## Task instructions
Please copy the records below line for line, keeping every word, number, bracket and space unchanged.

* START *

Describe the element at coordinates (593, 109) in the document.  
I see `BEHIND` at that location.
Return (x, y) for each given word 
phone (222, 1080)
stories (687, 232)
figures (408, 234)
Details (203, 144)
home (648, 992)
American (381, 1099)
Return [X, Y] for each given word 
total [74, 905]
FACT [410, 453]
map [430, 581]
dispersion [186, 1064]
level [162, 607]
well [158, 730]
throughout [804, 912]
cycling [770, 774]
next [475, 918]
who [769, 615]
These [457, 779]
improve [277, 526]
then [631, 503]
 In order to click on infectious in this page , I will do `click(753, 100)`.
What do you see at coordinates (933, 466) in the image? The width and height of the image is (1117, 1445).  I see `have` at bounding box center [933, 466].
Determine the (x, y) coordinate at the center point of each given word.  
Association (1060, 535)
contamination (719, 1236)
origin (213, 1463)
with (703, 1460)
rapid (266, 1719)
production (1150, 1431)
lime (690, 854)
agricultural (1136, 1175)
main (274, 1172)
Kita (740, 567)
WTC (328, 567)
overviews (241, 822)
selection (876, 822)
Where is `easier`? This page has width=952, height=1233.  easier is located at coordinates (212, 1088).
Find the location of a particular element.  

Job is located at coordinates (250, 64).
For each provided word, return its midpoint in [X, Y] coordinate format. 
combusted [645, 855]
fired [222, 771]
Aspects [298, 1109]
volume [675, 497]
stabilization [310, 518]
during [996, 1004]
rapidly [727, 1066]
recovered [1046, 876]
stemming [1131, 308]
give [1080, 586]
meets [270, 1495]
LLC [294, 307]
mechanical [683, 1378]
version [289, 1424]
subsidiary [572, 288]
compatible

* END *

## Solution
Describe the element at coordinates (593, 109) in the document.  
I see `BEHIND` at that location.
Return (x, y) for each given word 
phone (222, 1080)
stories (687, 232)
figures (408, 234)
Details (203, 144)
home (648, 992)
American (381, 1099)
Return [X, Y] for each given word 
total [74, 905]
FACT [410, 453]
map [430, 581]
dispersion [186, 1064]
level [162, 607]
well [158, 730]
throughout [804, 912]
cycling [770, 774]
next [475, 918]
who [769, 615]
These [457, 779]
improve [277, 526]
then [631, 503]
 In order to click on infectious in this page , I will do `click(753, 100)`.
What do you see at coordinates (933, 466) in the image? The width and height of the image is (1117, 1445).  I see `have` at bounding box center [933, 466].
Determine the (x, y) coordinate at the center point of each given word.  
Association (1060, 535)
contamination (719, 1236)
origin (213, 1463)
with (703, 1460)
rapid (266, 1719)
production (1150, 1431)
lime (690, 854)
agricultural (1136, 1175)
main (274, 1172)
Kita (740, 567)
WTC (328, 567)
overviews (241, 822)
selection (876, 822)
Where is `easier`? This page has width=952, height=1233.  easier is located at coordinates (212, 1088).
Find the location of a particular element.  

Job is located at coordinates (250, 64).
For each provided word, return its midpoint in [X, Y] coordinate format. 
combusted [645, 855]
fired [222, 771]
Aspects [298, 1109]
volume [675, 497]
stabilization [310, 518]
during [996, 1004]
rapidly [727, 1066]
recovered [1046, 876]
stemming [1131, 308]
give [1080, 586]
meets [270, 1495]
LLC [294, 307]
mechanical [683, 1378]
version [289, 1424]
subsidiary [572, 288]
compatible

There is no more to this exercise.